------ Source passage
What if I don’t want to over-achieve in midlife?

I’m sick of all the pressure.

The pressure to micro manage the next part of my life.

I’ve done that.

From college to jobs to better jobs to marriage to babies.

Then cycle again as I take my kids through those same steps.

I say I’ve earned the right to hit pause.

I say I’m ok with no plans, no goals, no commitments.

I say I like myself as is. 

That’s right. Fat, wrinkled and gray. 

And don’t forget tired.

So…

I’m done with reading articles on Facebook about how to cram more in a day and get more done. 

I’m done with society always pushing the agenda of more, more, more.

I’m done with feeling inadequate because I don’t want  to over-achieve in midlife.

How about you? Are you done?

Advertisements

26 thoughts on “What if I don’t want to over-achieve in midlife?

  1. Just what I needed to hear today. Tomorrow I’m definitely going to lie in bed reading all day, atleast till the 9 year old gets back from school. Even writing can take a break one day.
    We are living in a world of over achievers and immense peer pressure to perform all the time.
    It’s sad that so many of us don’t stop to smell the flowers, anymore!
    Even fitness activities like running and cycling revolve around the number game! Who cycled 100 kms versus who cycled 30 kms!
    I’m 45 and I want to live my life slowly, moment by moment and not get pushed by the pressure to perform.
    Elena I really am thankful to you for writing this.

    Liked by 1 person

    1. I can’t believe the response this post has received. It was just a rant turned into post and I wanted to delete it almost immediately. But it seems it has resonated for so many and that I am not alone in feeling pressured to over achieve. You take that day of rest. You deserve it!

      Liked by 1 person

  2. Amen! After I lost my job last year I took a serious look at where I was and where my family as a whole was and realized, I’m tired! Slowing down and not being super busy is ok! I see and appreciate so much more now. My family and relationships are so much better.
------------
------ Dataset entries
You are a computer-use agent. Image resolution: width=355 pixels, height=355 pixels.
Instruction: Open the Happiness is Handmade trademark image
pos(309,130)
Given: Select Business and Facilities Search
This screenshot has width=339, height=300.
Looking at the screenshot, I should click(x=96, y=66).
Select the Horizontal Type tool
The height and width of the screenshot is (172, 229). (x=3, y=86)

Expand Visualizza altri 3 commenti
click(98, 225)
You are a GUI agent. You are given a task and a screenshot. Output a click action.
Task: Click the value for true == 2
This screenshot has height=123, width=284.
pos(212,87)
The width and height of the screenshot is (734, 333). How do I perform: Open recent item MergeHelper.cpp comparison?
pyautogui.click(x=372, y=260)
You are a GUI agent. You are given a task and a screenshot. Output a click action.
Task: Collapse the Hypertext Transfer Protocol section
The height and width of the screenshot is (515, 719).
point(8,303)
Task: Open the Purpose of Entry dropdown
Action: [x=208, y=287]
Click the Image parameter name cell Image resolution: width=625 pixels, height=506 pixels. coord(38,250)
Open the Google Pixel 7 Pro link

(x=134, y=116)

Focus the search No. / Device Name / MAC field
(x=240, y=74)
------------
------ Dataset entries
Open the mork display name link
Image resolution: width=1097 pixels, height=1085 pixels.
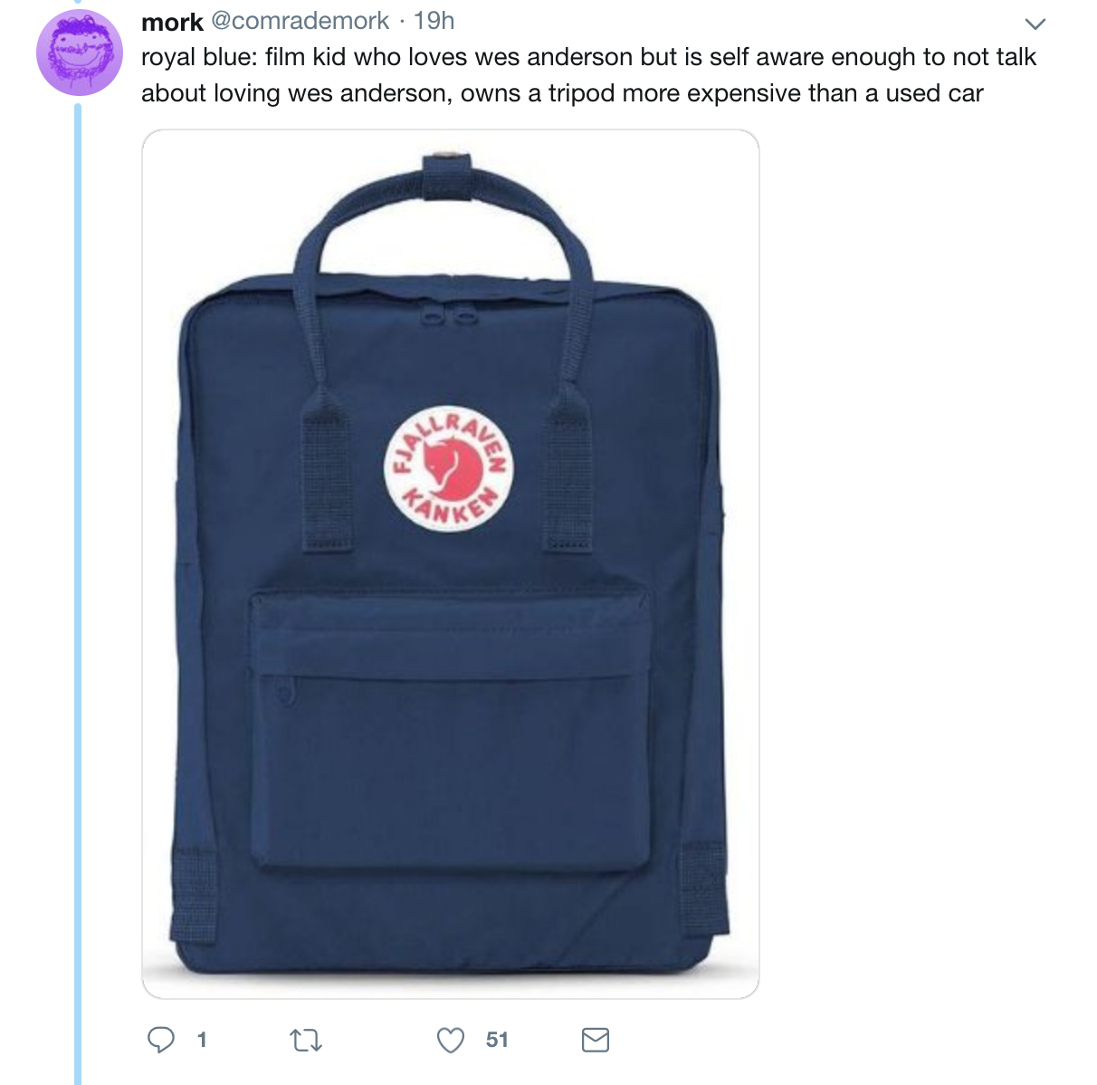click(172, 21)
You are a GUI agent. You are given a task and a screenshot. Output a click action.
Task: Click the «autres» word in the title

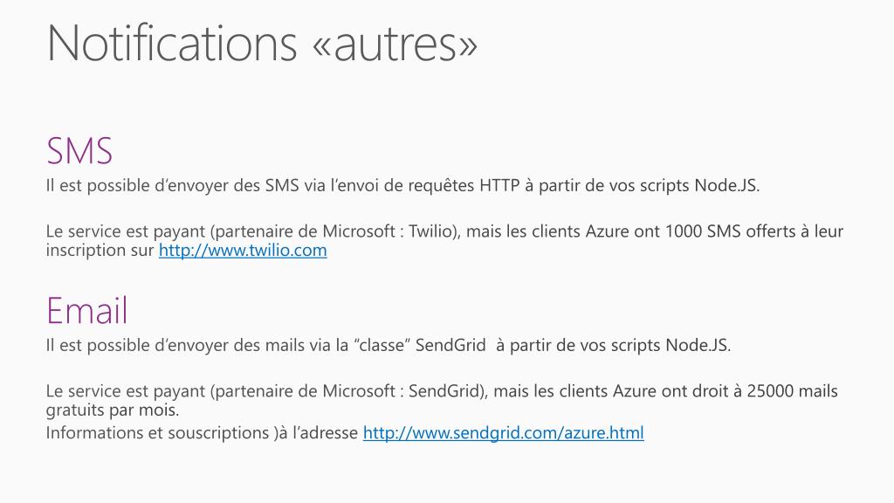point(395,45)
------------
§ Written request:
From the post on midlife pressure, set down everything from "I say I like" down to "more, more, more." word for word.

§ Complete output:
I say I like myself as is. 

That’s right. Fat, wrinkled and gray. 

And don’t forget tired.

So…

I’m done with reading articles on Facebook about how to cram more in a day and get more done. 

I’m done with society always pushing the agenda of more, more, more.